Three days' hard labour

I returned from Devon four days ago, and of course had to unload the caravan and get on with three weeks' washing. (Which has been done - it's become three weeks' ironing!) But although pretty tired from the journey home, there was no rest because I had arranged with Kevin next door to join him in three days' labouring in my back garden.

He wanted access to 'his' fence, so that he could remove a panel and paint the rear side of a large new shed (I'd call it a garden chalet) that he had erected for his wife Jackie. But a mass of shrubbery and undergrowth was in the way. I was going to help him clear that, and I had hired a skip for the purpose, to be placed on my front drive.

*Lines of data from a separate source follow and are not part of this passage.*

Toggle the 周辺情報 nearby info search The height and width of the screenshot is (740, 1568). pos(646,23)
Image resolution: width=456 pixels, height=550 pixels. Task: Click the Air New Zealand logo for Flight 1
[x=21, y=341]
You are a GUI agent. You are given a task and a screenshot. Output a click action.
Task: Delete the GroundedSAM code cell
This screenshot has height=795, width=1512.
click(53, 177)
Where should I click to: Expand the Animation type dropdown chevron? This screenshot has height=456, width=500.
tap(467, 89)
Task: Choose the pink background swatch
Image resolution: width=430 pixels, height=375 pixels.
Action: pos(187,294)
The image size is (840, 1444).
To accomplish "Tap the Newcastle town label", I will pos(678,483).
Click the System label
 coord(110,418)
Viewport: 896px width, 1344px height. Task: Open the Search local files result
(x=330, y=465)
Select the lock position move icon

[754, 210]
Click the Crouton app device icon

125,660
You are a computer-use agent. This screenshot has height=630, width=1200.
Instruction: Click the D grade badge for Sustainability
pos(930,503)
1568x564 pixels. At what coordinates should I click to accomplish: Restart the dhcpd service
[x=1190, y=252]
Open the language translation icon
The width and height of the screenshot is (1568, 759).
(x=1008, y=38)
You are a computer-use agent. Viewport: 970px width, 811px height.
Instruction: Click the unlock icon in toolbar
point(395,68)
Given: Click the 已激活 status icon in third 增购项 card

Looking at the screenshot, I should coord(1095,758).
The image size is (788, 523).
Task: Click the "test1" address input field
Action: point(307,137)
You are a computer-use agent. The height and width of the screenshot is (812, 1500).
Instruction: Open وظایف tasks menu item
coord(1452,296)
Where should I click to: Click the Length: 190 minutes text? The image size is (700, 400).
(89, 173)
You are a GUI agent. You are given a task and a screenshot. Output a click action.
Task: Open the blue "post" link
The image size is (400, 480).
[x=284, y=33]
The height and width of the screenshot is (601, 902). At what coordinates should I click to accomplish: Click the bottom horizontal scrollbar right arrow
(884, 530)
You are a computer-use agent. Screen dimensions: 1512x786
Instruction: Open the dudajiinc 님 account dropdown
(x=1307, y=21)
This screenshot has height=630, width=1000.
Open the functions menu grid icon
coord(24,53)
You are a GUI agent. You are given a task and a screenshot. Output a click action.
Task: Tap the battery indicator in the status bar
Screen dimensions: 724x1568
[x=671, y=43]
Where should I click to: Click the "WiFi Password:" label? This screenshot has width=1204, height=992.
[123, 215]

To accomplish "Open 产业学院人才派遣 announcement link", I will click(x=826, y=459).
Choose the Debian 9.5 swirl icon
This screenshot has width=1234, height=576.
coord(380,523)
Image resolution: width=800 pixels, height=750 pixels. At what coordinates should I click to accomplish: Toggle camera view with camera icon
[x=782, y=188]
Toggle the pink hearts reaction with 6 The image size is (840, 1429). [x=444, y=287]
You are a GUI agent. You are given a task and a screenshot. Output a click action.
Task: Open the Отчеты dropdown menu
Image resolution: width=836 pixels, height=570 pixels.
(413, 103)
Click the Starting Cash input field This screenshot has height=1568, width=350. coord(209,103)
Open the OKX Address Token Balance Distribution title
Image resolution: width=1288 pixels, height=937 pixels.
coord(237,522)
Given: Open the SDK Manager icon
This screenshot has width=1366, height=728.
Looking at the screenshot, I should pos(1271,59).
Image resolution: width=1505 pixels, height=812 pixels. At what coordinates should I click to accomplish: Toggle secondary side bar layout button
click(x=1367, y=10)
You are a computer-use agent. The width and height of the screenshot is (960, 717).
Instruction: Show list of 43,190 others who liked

I got home from Devon to find that Kevin and Jackie had in fact jumped the gun and cleared the ground necessary for the required fence access, and the painting had been done. But Kevin was still going to give me enough labour to make a big impact on my back garden, with a pint of beer his only reward. It would be truly a Grand Garden Clearance - at least to the extent of completely filling the skip. The skip had cost £186 to hire - so we wanted to get full value from it!

Regular readers will know that I inherited my house from my parents in 2009. All their adult lives, Mum and Dad had been keen and knowledgeable gardeners, and had constantly bought new plants - colourful flowers that needed a lot of nurturing, and a large variety of shrubs that needed plenty of pruning. They liked a well-planted back garden with big impact, a feast for the eyes. And while they were in good health and had the energy, it was a garden to behold with pride.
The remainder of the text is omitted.